June accelerated into July and the media feeding frenzy intensified, morphing from an Internet and radio phenomenon to national television audiences. The New Boyz and JINC performed at the BET Awards preshow, with the latter’s debut track, “Bad Chick Alert,” joining Pink Dollaz, Tay, Cold Flamez and, of course, New Boyz on Power 106. Other jerkin’ crews and rap groups began springing up so fast that Vans’ net revenues have probably surpassed those of General Motors.
Hailed as the song of the summer, “You’re a Jerk” has jolted even the most optimistic record executives, with a video exceeding 4 million YouTube views, MySpace plays at 15 million–plus, digital sales of 350,000 units in one month. Across America, radio stations in all formats have spun the record. MTV, BET and Fox 11 News at 10 have beckoned, the latter dragging the New Boyz to Venice Beach to explain jerkin’ for a benighted local news audience.

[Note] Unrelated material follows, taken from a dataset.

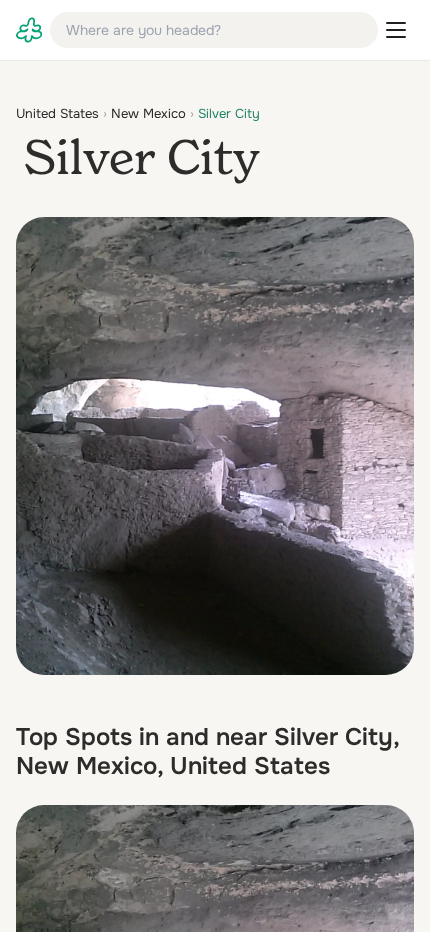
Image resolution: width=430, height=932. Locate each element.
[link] (29, 30)
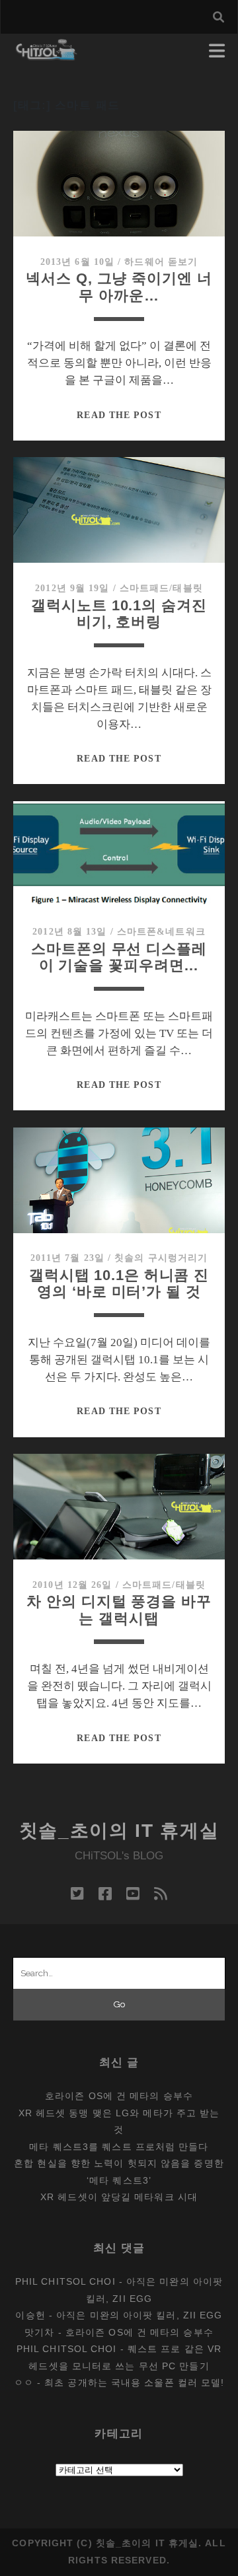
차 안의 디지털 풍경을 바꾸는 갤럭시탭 (118, 1610)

“You’re the movement! Be the movement!” a cameraman with a radio–traffic reporter voice shouts at Ben J and Legacy, streaming past throngs of Boardwalk lookie-loos. The moment they pause, a crowd clots — pointing and whispering — “Isn’t that the ‘You’re a Jerk’ guys?” It’s no longer just eighth-graders paying attention, but 8-year-olds and sorority girls and European tourists with fanny packs. Everyone notices but that Venice staple, the rap knuckleheads oblivious to the New Era, clutching flimsy Walkmans and still trying to badger you into buying their mixtape. Maybe the New Boyz can give them pointers.